I got to know three of them and wrote a story mostly about how their candidacies were an expression of personal civic involvement. One of the men – I wish I could remember his name – was a World War II veteran deeply involved with the Veterans of Foreign Wars (VFW).
Fast forward several years and I’m the Communications Coordinator for the State of Nevada Employees Association – an organization representing the state’s classified employees. My responsibilities included reporting to the members about legislative activities so I was frequently at the Legislature and in Legislative committee meetings.
In those days, there was a great deal of hanging around in the halls of the Legislature waiting for meetings to start or hoping to catch a key legislator for a quick conversation. My friend the veteran was in the halls regularly and we would talk every once in a while.

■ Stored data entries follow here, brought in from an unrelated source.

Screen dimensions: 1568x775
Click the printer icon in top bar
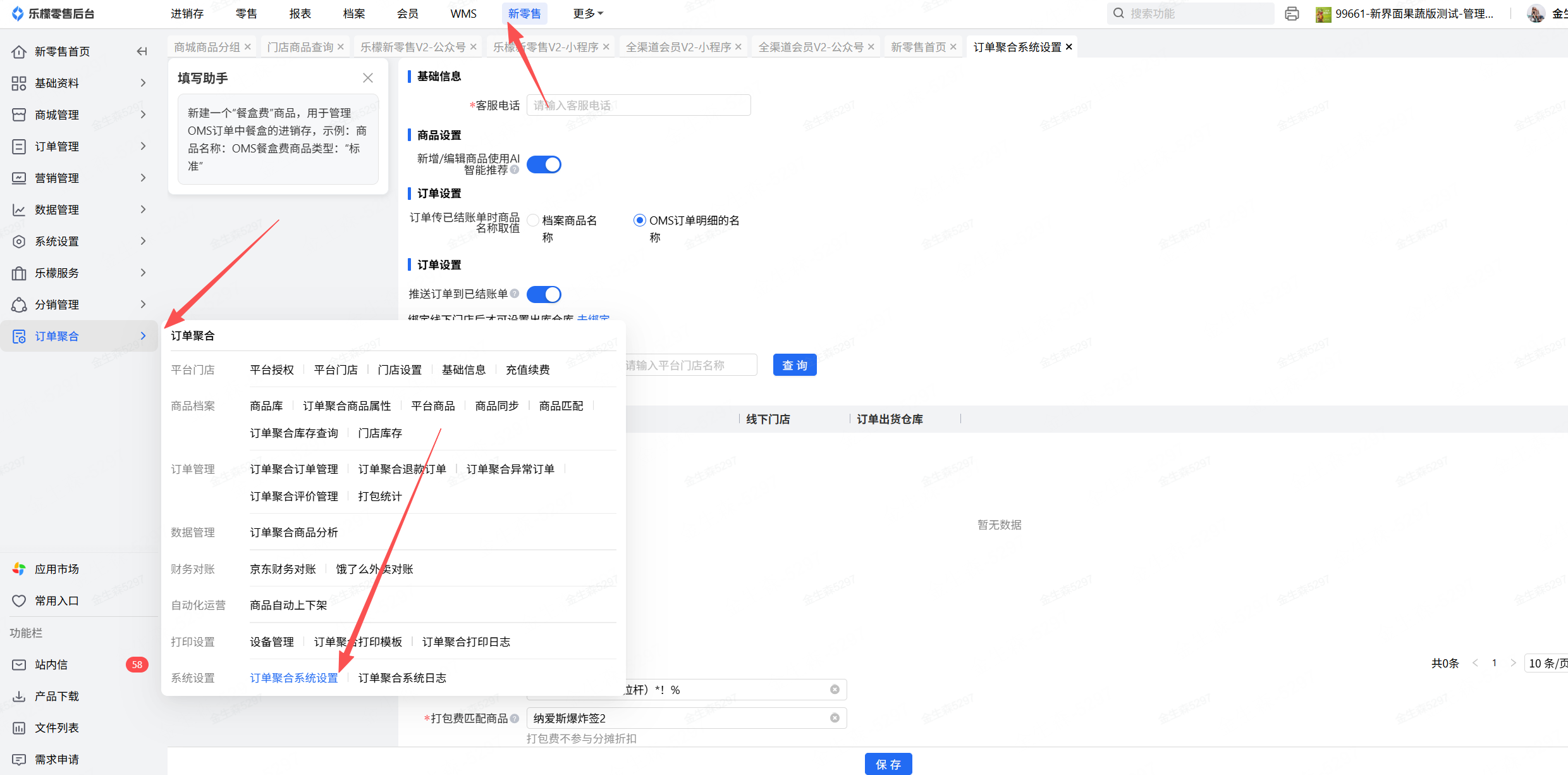(x=1292, y=14)
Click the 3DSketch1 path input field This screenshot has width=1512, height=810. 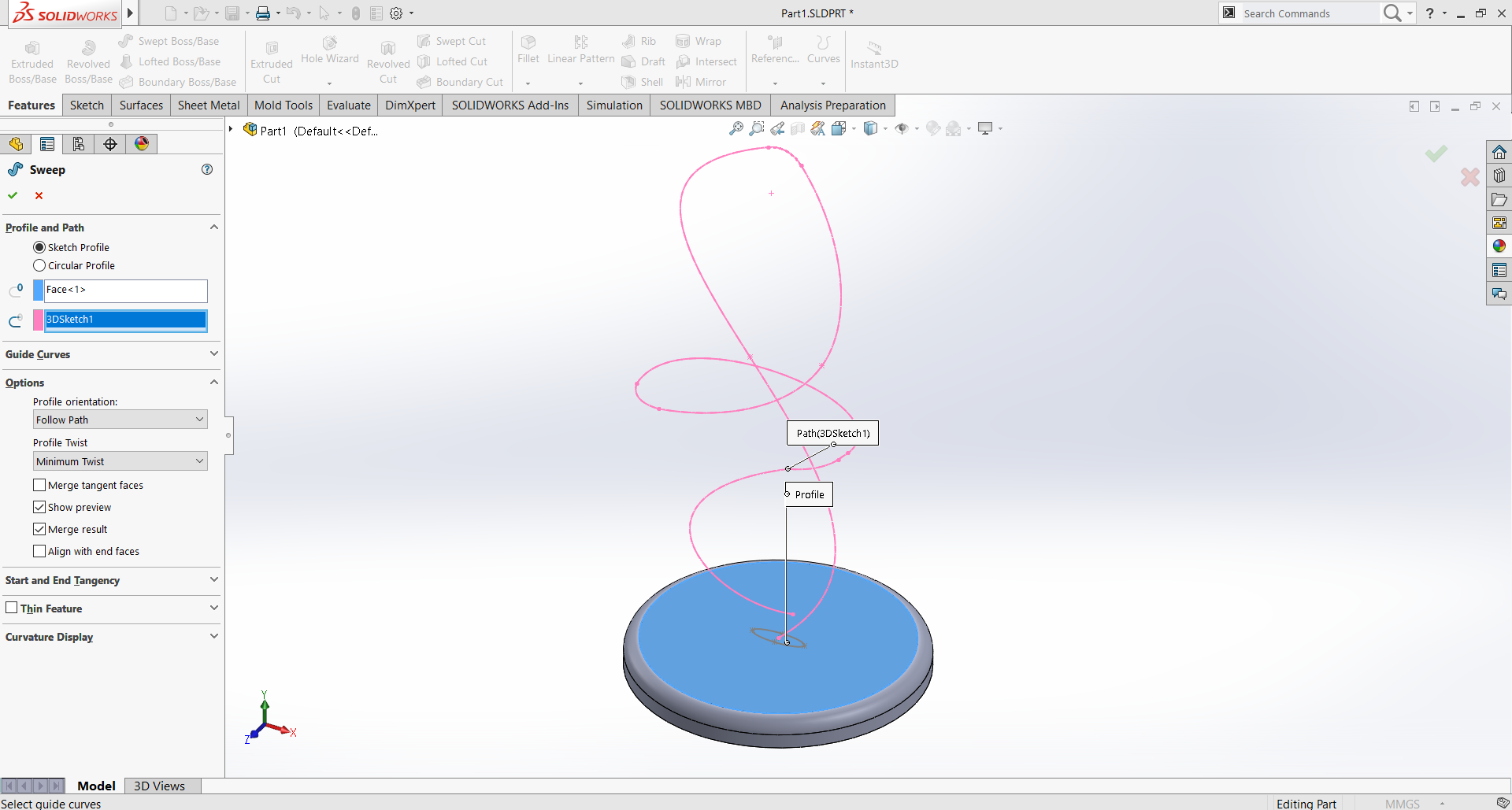122,319
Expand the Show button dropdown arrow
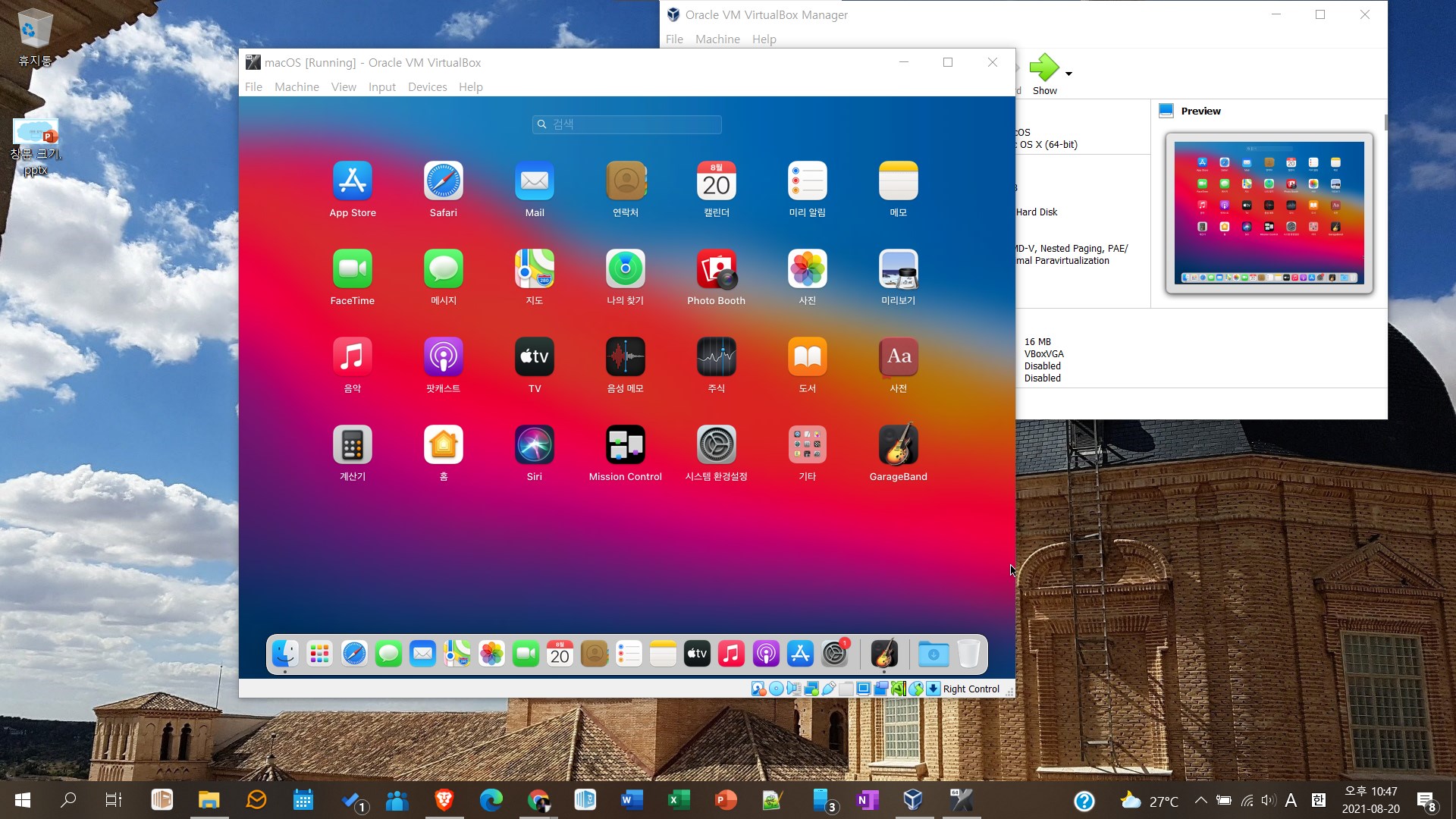 click(x=1068, y=74)
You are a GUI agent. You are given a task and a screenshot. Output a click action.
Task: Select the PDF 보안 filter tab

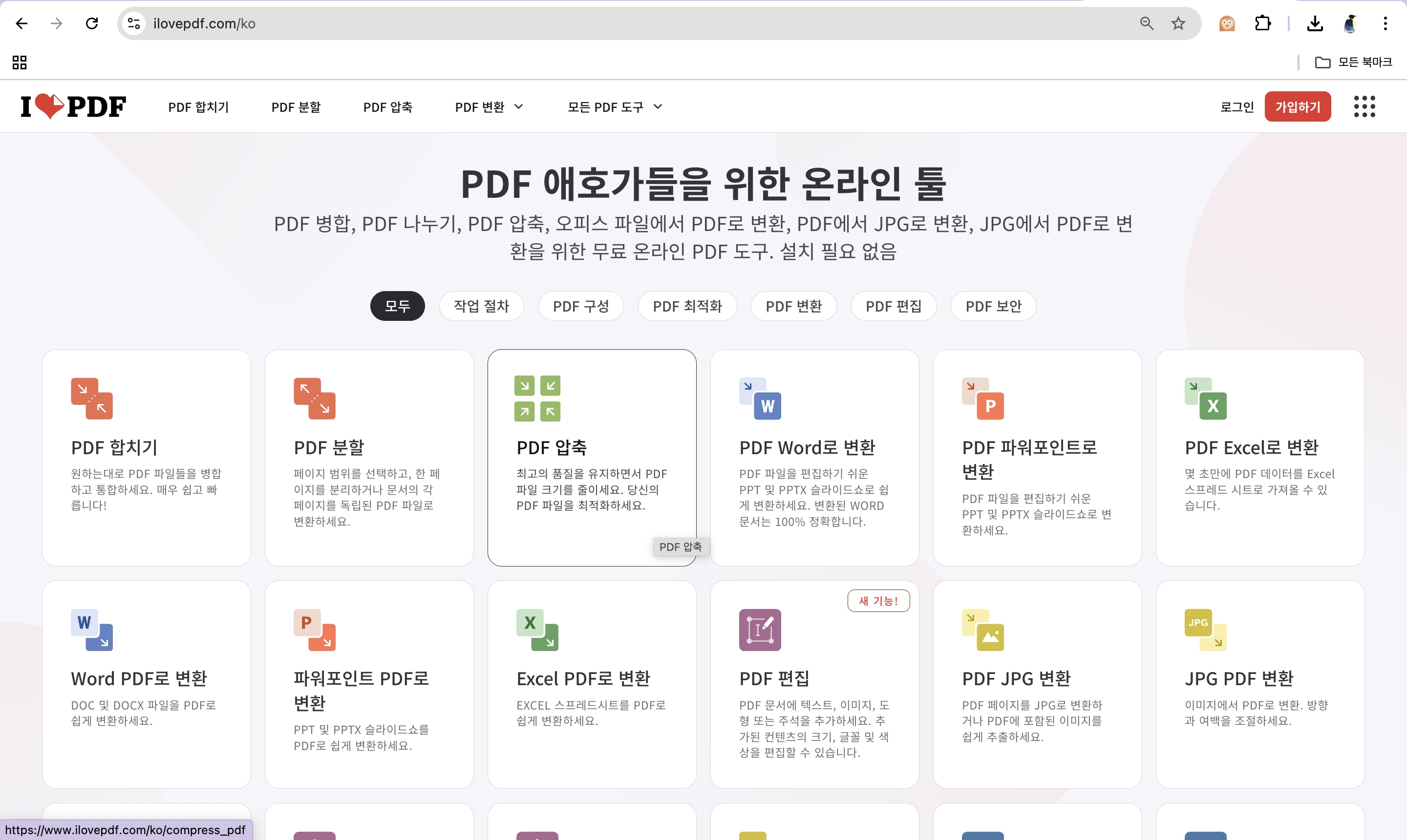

Paid holidays are one of the areas employee organizations look at as part of the overall employment package. A holiday that falls on a weekend meant employees working a regular Monday to Friday week would lose one paid holiday. At that time, the November 11 Veterans Day holiday was a bit of an outlier. The law around other important holidays including July 4, December 25 and others designated either the following Monday or the preceding Friday as a legal holiday. That was not the case for November 11, Veterans Day. So, our organization with the help of a friendly legislator introduced what we thought was a simple bill to put Veterans Day into the same category as those other holidays. We heard no opposition to the bill and expected it to pass easily.
That didn’t happen. The bill sat in an Assembly committee for weeks without a hearing scheduled. Finally, word came down to my boss, the lead lobbyist for our group, that “the veterans” didn’t like the bill.
Politicians then, as now, really wanted the support of veterans, so this opposition was a big problem. Veterans groups were very protective of “their” holiday. They didn’t want anyone messing with it and apparently on some level were concerned our bill was the first step in putting Veterans Day into a lower tier of holidays – think Columbus Day. Additionally, our friendly legislators told my boss “the veterans” didn’t trust him because of some forgettable slight.
The lobbyist for “the veterans” was my old friend, the perennial candidate. So, I talked to him, assured him we had no “evil” intent and the bill merely put Veterans Day in the same category of holiday as those most important and beloved such as the Fourth of July.
Within a few days, the bill passed both houses of the Legislature and was signed into law by the governor.
I always feel a little ownership of the holiday whenever November 11 falls on a weekend and the legal holiday is either that Friday or Monday. I’m sure our bill or one like it would have passed at some point, but in that Legislative session way back then, I played a key role in making this Friday a legal holiday. Enjoy.